En ese afán de actuar preventivamente, es decir, liquidar rápido y temprano a los posibles adversarios, se ha desatado un sistemático hostigamiento contra potenciales elementos incómodos.
Quienes promovieron el referéndum para conocer la opinión de la población sobre el proyecto minero Majaz y los señalados como supuestos receptores de dinero de Venezuela son acusados de terroristas, con la activa colaboración de varios medios de comunicación; los presidentes regionales son maltratados, es cierto que aprovechando las absurdas declaraciones del presidente de Puno; y el líder del Partido Nacionalista, Ollanta Humala, tendrá que comparecer como acusado ante la Primera Sala Penal para Reos en Cárcel, pese a la existencia del hábeas corpus que lo favorece. Parte de lo mismo es que el presidente de la República publique artículos en los que centra el blanco en todos los que, desde su novecentista punto de vista, son enemigos del desarrollo.

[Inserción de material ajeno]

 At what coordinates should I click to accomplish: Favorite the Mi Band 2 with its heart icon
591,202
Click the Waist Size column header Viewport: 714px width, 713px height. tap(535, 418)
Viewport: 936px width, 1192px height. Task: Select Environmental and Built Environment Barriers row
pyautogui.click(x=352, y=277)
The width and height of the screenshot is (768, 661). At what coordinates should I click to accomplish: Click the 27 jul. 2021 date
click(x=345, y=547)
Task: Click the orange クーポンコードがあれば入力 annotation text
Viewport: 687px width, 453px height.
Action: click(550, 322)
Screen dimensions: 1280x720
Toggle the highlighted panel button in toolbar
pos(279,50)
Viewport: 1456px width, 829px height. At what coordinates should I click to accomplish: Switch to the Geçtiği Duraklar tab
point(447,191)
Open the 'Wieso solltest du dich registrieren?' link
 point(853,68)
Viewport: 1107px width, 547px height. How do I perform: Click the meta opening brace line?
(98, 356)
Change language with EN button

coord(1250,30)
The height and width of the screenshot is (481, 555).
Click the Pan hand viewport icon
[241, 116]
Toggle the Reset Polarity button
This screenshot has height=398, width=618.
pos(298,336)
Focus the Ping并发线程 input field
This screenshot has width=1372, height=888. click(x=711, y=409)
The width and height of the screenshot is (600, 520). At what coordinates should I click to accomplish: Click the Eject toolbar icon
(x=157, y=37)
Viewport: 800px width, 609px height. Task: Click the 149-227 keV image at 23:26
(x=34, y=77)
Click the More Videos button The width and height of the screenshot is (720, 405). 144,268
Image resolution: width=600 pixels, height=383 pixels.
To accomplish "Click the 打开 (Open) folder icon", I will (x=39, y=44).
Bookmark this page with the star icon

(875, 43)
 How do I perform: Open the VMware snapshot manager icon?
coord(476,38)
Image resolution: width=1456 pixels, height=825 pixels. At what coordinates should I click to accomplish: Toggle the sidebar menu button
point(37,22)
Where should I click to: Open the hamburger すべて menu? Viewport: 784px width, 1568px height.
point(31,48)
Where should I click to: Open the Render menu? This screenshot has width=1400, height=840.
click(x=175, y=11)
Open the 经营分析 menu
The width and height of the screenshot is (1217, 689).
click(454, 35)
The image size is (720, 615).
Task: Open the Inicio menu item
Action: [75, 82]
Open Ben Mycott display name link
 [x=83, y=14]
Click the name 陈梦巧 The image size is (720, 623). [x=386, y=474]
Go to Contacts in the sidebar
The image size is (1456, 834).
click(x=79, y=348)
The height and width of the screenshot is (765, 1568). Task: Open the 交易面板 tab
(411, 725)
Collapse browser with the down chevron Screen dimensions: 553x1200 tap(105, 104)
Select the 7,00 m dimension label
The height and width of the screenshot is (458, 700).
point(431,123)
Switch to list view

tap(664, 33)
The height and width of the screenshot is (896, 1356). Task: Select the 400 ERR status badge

Los hechos centrales se derivan de esta situación: en primer lugar, los promotores de esta política de "limpieza preventiva" están atrapados en la contradicción de que el gobierno aprista se ha corrido demasiado a la derecha y el espacio para los opositores se ha ampliado; y, en segundo lugar, la instalación de una política autoritaria que incluya persecución contra los adversarios políticos considerados peligrosos.
En su Ensayo sobre la lucidez (2004), José Saramago, hace apuntes especialmente agudos a propósito de cómo los derechos electorales se pueden convertir en subversivos para la estructura de poder dominante. En unas supuestas elecciones municipales, cuenta Saramago, ganan inesperadamente los votos en blanco.
El Gobierno considera esa conducta como subversiva, revolucionaria y parte de un complot anarquista internacional, y en consecuencia, los culpables deben ser eliminados. En el Perú, los amantes de la prevención tendrán que empezar a devanarse los sesos: ¿Cómo harán para que solo haya candidatos a su gusto? ¿Cómo lograrán eliminar el voto del sur, del centro y de la Amazonía?